Friday, February 11, 2011

Fwd: GOOD ECONOMICS


 
 

Sent to you by d'Encens via Google Reader:

 
 

via Nealz Nuze on 2/11/11

As Arthur Laffer writes in the Wall Street Journal, "The true lesson to be learned from the Reagan presidency is that good economics isn't Republican or Democrat, right-wing or left-wing, liberal or conservative. It's simply good economics." Unfortunately for us, we have a president who fails to understand this. While the Bush tax cuts did remain in effect (thanks to last year's Tea Party activists) you can guarantee that there will be a push to increase taxes on the evil rich in the next election. This wealth envy campaign has consequences - negative consequences - for our economy. For a man who is often compared to Ronald Reagan by the ObamaMedia, The Community Organizer is no Ronald Reagan. For a man who claims to be focused on jobs and our economy, his desire for a centrally planned economy will leave us with nothing more than debt, stagnant growth and more government.

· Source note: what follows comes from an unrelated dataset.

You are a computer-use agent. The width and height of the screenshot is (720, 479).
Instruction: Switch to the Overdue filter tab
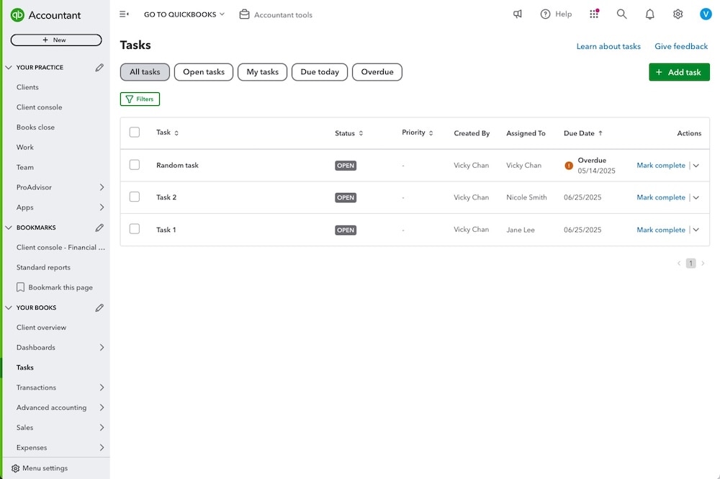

Ronald Reagan managed to pull our country out of a ditch with simple logical solutions to foster growth. For one, he understood that taxes change behavior, and changed behavior costs tax revenue. Knowing this to be true, Reagan dropped the tax rate on unearned income from 70% to 28%. He also lowered our corporate tax rates from 46% to 34%. What happened as a result? From the WSJ: "The highest 1% of income earners paid more in taxes as a share of GDP in 1988 at lower tax rates than they had in 1980 at higher tax rates." That's right ... MORE tax revenue from the evil rich when tax rates were lowered. Why? Because their economic activity increased as the reward became greater. Yet, we currently have a president who, when presented similar facts about capital gains taxes, said that he would STILL raise them "for the purposes of fairness." This isn't good economics ... this is left-wing, Marxist, redistribute-the-wealth thinking.

Another thing that Ronald Reagan did was decrease regulations imposed by our imperial federal government: understanding that regulation compliance costs money and stifles growth. Reagan managed to slash the number of pages in the Federal Register from 80,000 in 1980 to 48,000 in 1986. Meanwhile, ObamaCare alone will add over 6,000 pages to our Federal Register. In 2010, the Obama administration implemented 43 new regulations (that's just regulations, not pages in the Federal Register) at a cost to our economy of $26.5 billion, according to the Heritage Foundation.

How did things turn out for Ronald Reagan?

From December 1982 to June 1990, Reaganomics created over 21 million jobs-more jobs than have been added since. Union membership and man-hours lost due to strikes tumbled. The stock market went through the roof. From July 1982 through August 2000, the S&P 500 stock price index grew at an average annual real rate of over 12%. The unfunded liabilities of the Social Security system declined as a share of GDP, and the "misery index" fell to under 10%.

How are things working out for Barak Obama? Just look around.